Ronojoy "Rono" Dutta (born 1953) is a retired Indian aviation executive. He was the CEO of InterGlobe Aviation Limited, which operates IndiGo, until he retired in June 2022 and Pieter Elbers took over. He previously served as the President of United Airlines from 1999 to 2002.

== Career ==
Dutta is the co-founder, managing director, member of management committee, and member of investment committee at Achuthan & Co. L.L.C. Earlier, Dutta was a partner at the firm and a strategic advisor of AAR Corp. He has 25 years of experience in the aviation industry.

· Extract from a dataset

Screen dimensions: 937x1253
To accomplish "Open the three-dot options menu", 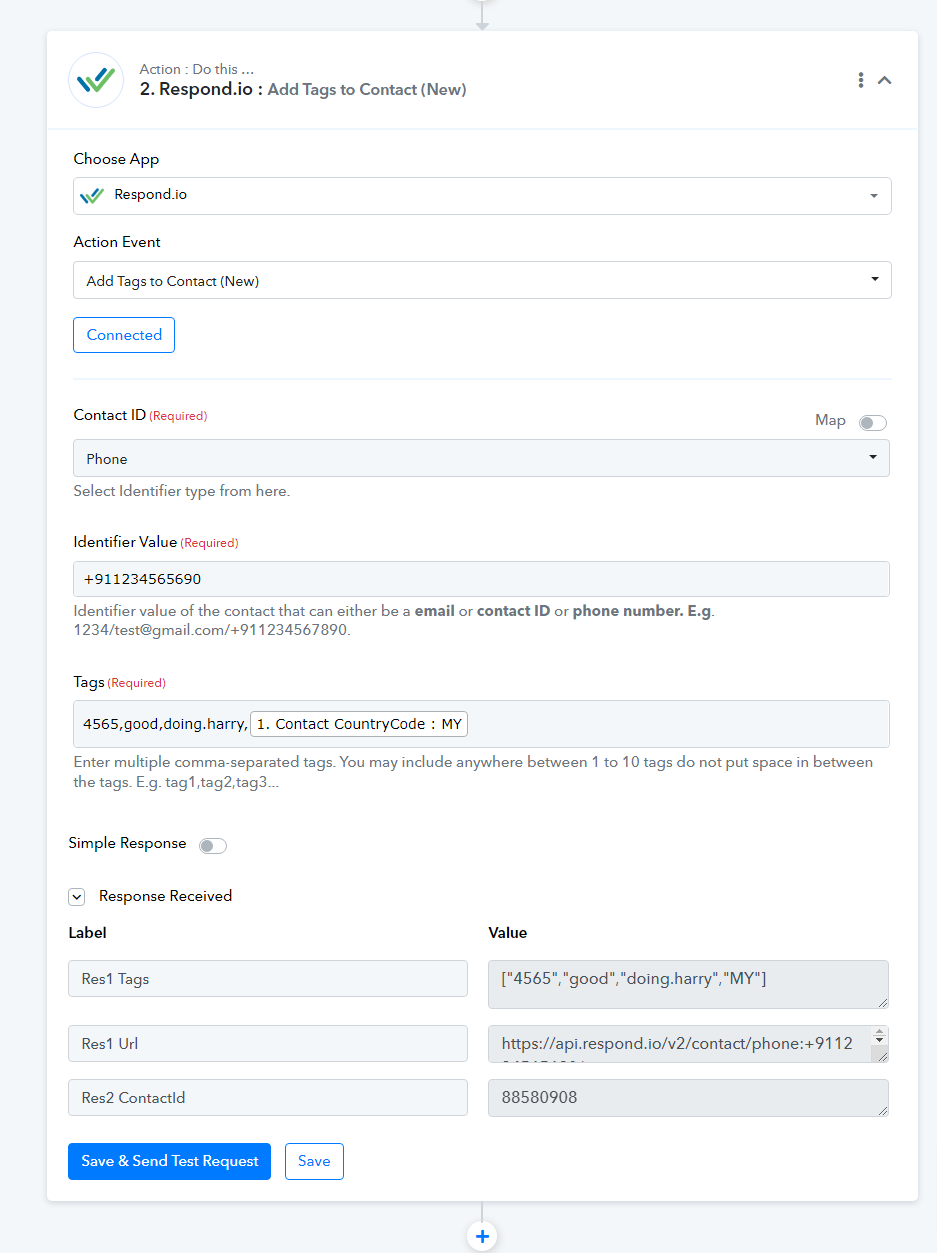I will 860,80.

He served as the senior vice-president, planning and revenue management at United Airlines from 1995 to 1999. He was then promoted president of United and served till 2002.

He became the chairman of the Air Sahara in July 2004. Later, he was the president of Sahara Air Limited in 2006, where he worked till 2008. Under him the sales grew at 35 percent a year.

In 2007, Dutta joined US-based AAR Corporation as a strategic adviser for the Indian market.

On 24 January 2019, he took the role of CEO, InterGlobe Aviation Limited. and retired on 30 September 2022.

== Organizations ==
- Member of board of trustees of Ravinia Festival in Chicago.

== Education ==
Dutta studied in St. Edmund's School, Shillong and obtained his degrees from the IIT Kharagpur and Harvard Business School.